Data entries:
Begin
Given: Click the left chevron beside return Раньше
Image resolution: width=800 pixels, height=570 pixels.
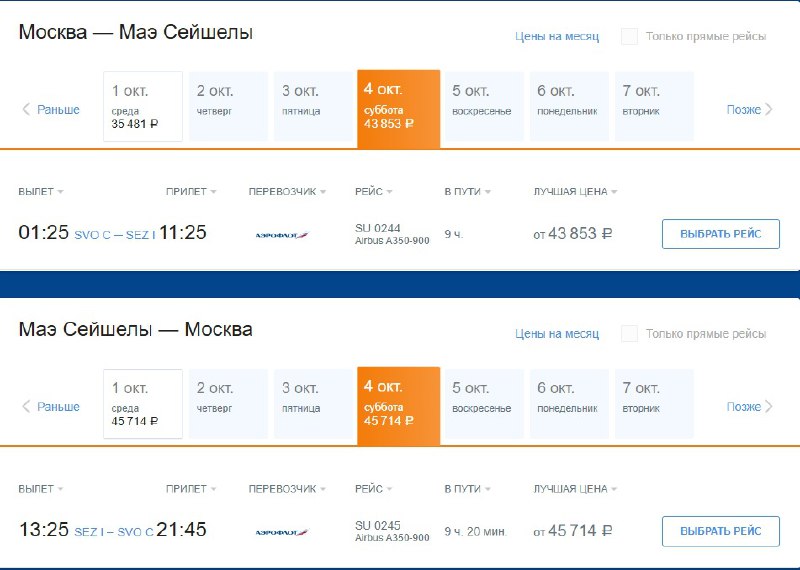Looking at the screenshot, I should click(x=26, y=407).
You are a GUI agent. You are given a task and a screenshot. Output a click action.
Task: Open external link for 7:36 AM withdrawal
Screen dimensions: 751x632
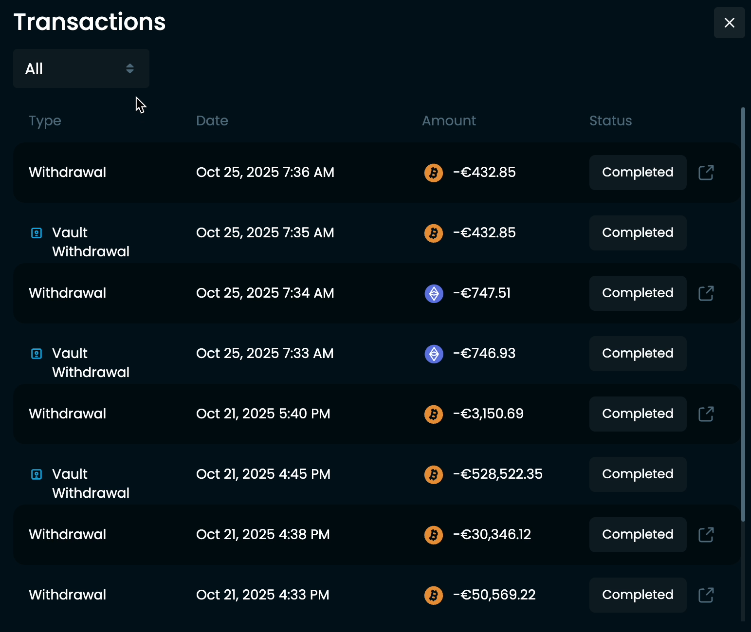[x=706, y=172]
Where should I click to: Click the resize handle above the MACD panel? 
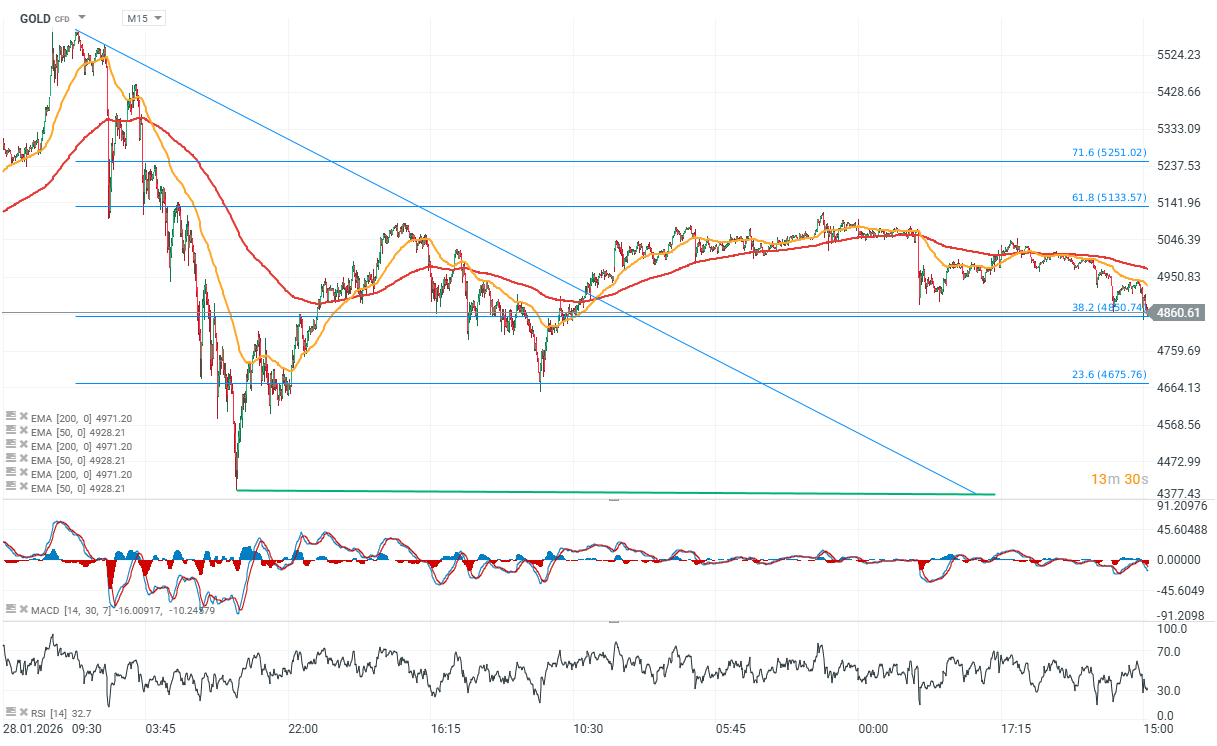point(614,499)
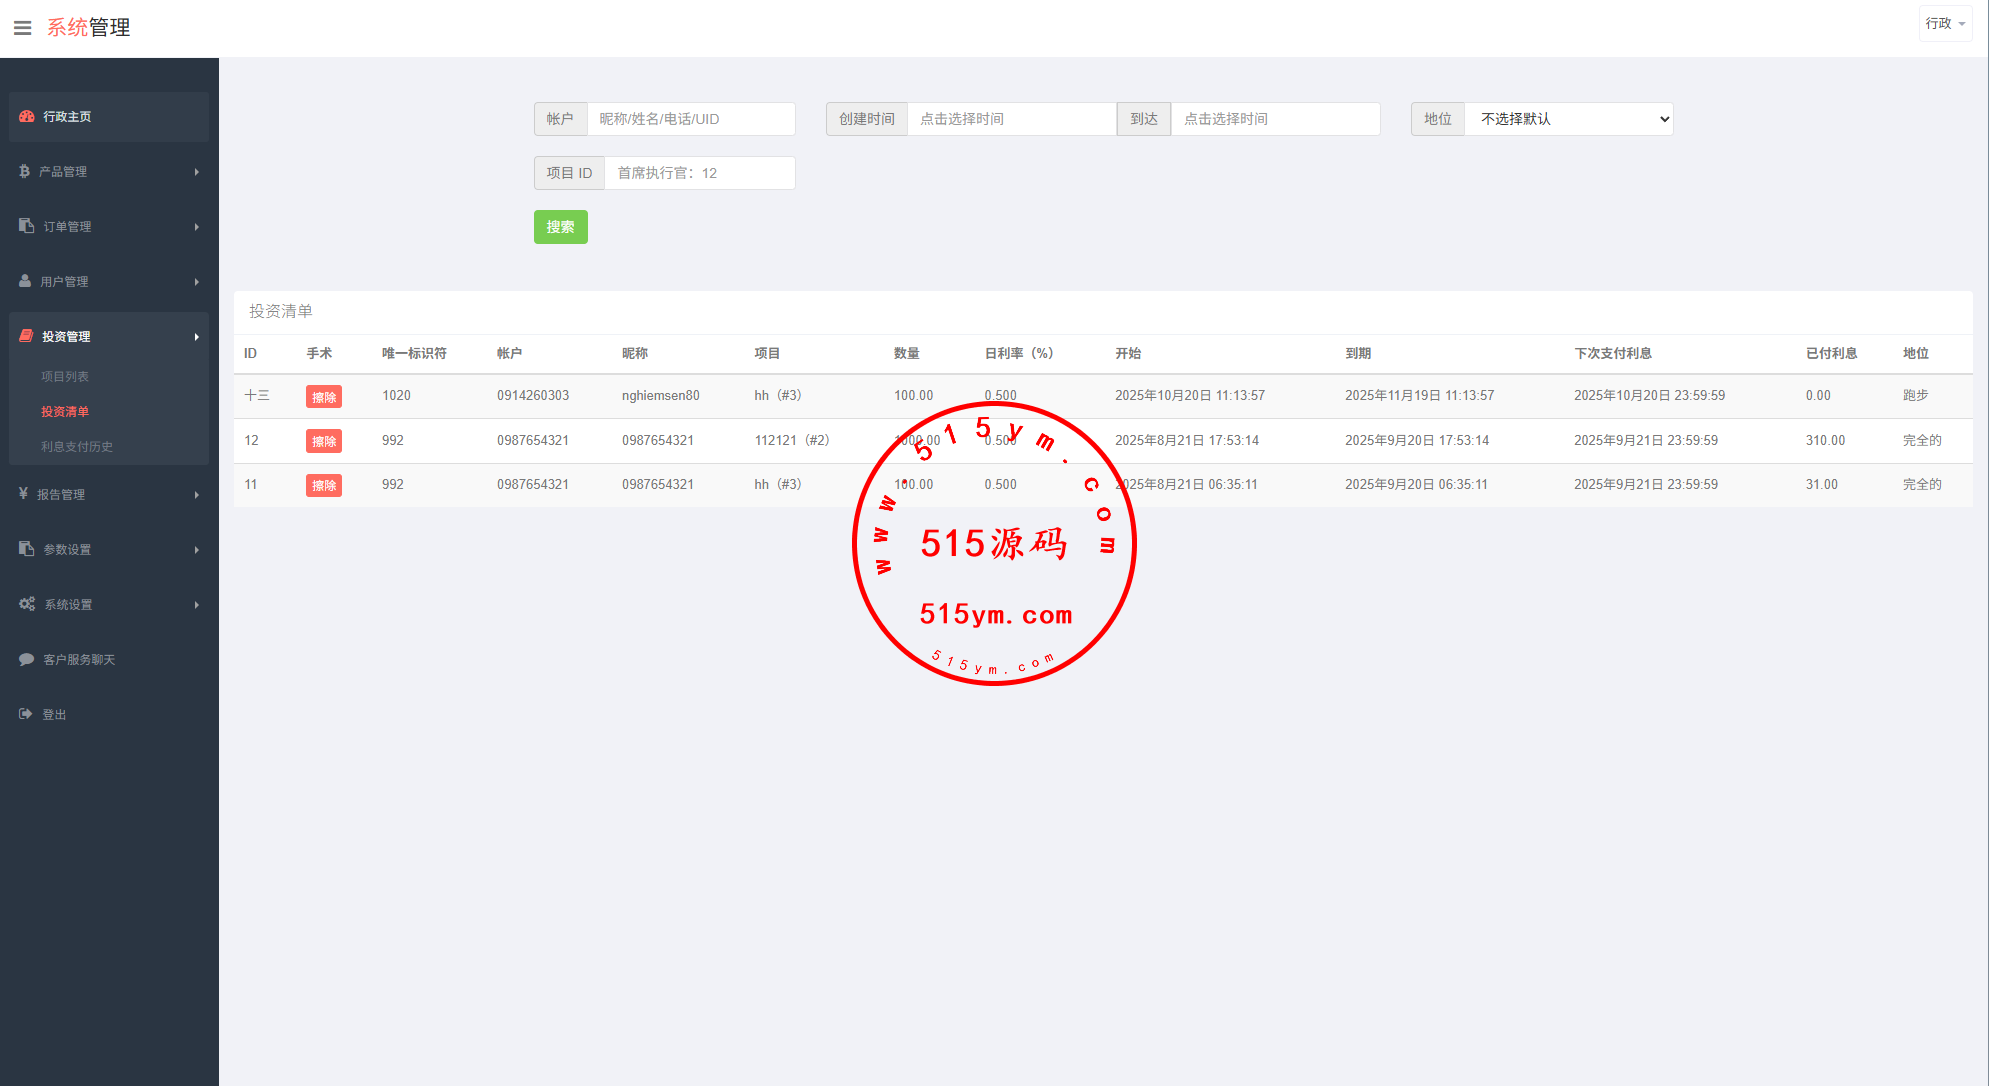The height and width of the screenshot is (1086, 1989).
Task: Open 利息支付历史 submenu item
Action: point(77,447)
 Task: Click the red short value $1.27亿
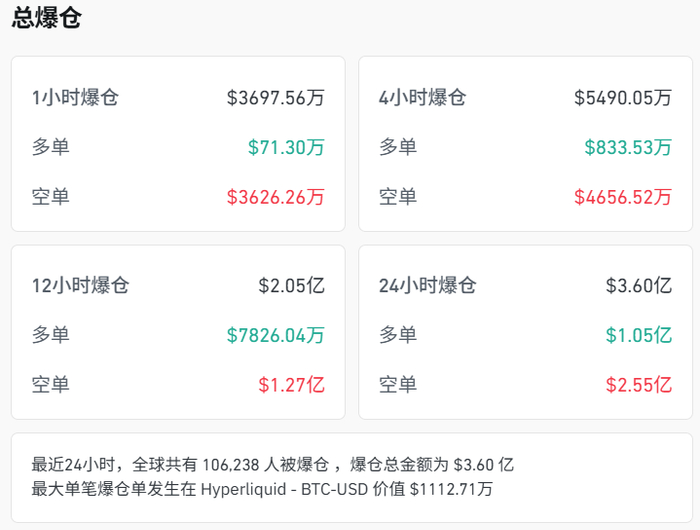[x=291, y=384]
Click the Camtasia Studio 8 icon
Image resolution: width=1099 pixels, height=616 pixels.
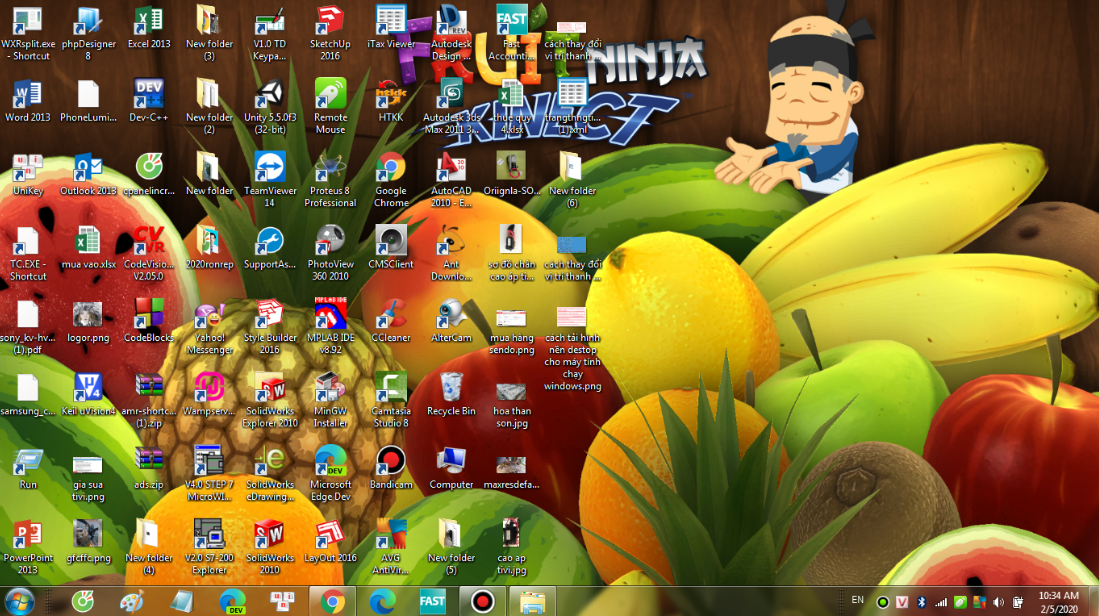(390, 388)
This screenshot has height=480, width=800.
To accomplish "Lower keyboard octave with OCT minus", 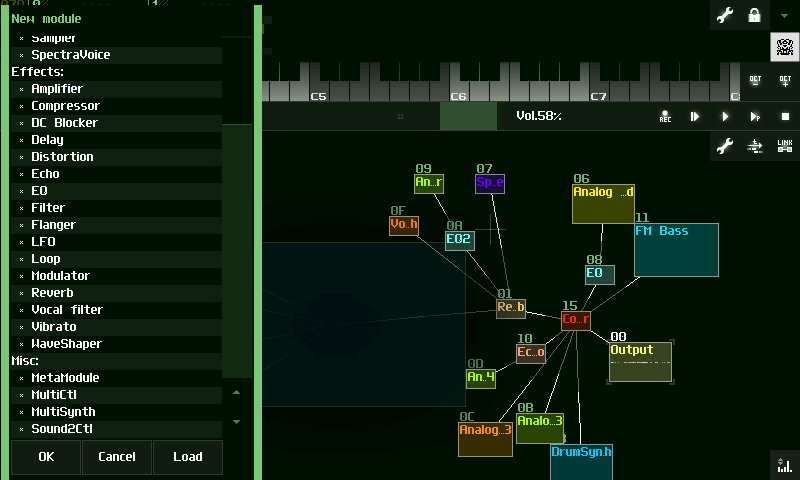I will 755,82.
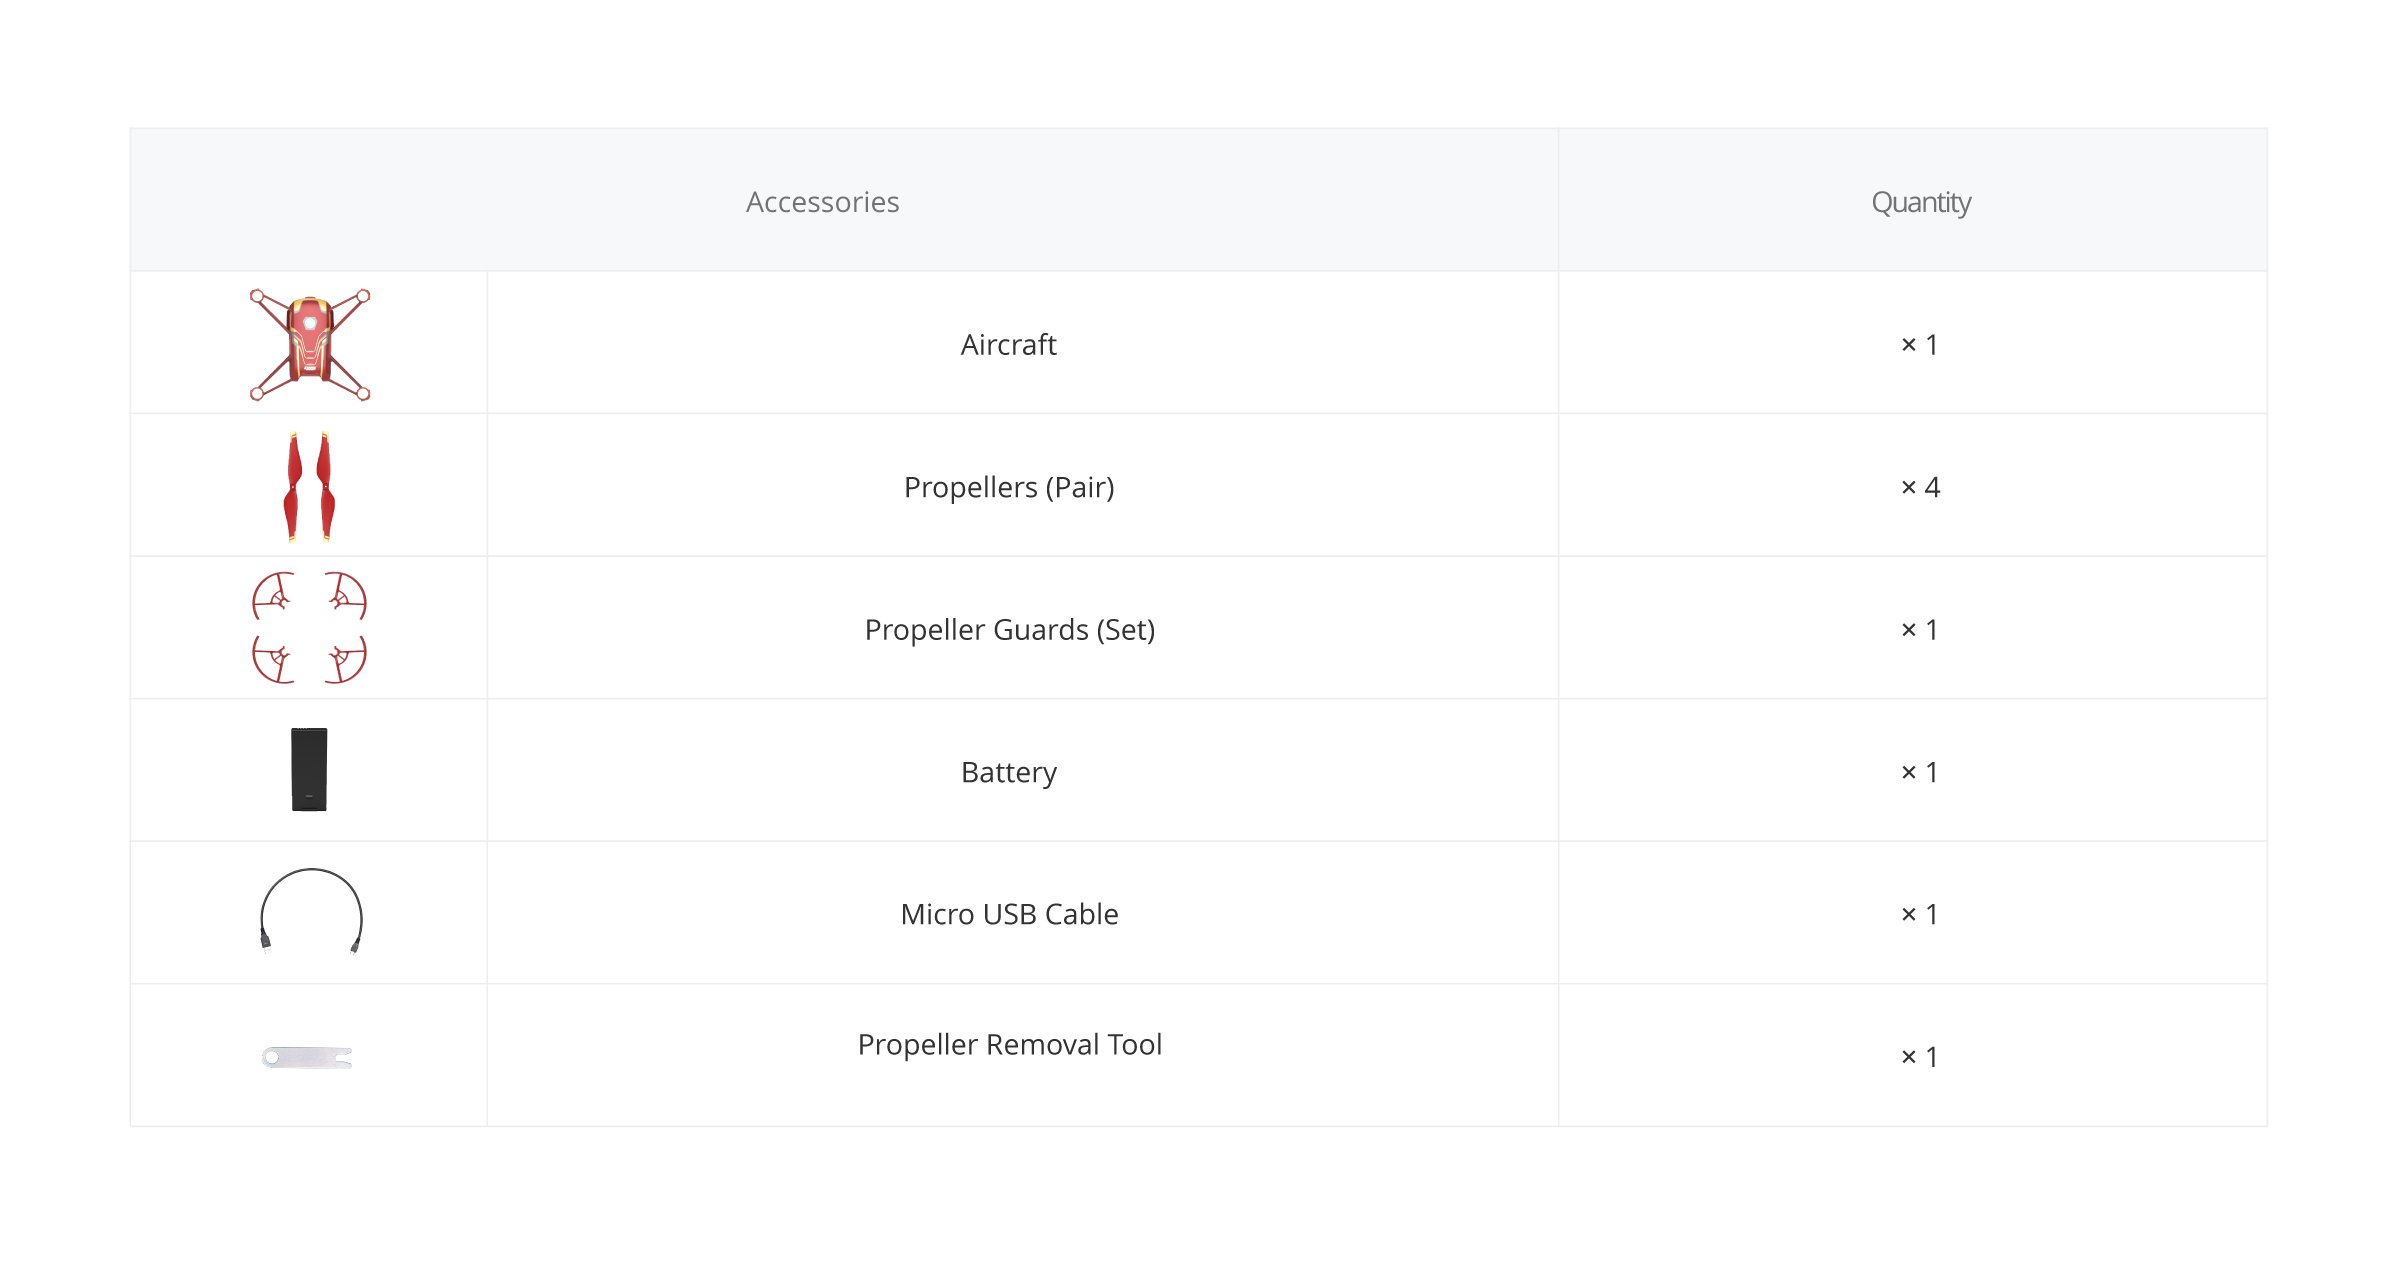The width and height of the screenshot is (2400, 1282).
Task: Click the Propeller Removal Tool image
Action: point(307,1057)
End
Reproduce the records word for word, beginning at the start of the records and ending with the line that contains "[x=706, y=172]", with both ends included. Omit the pictures from your answer.

Given: Click the left chevron beside return Раньше
Image resolution: width=800 pixels, height=570 pixels.
Looking at the screenshot, I should click(x=26, y=407).
You are a GUI agent. You are given a task and a screenshot. Output a click action.
Task: Open external link for 7:36 AM withdrawal
Screen dimensions: 751x632
[x=706, y=172]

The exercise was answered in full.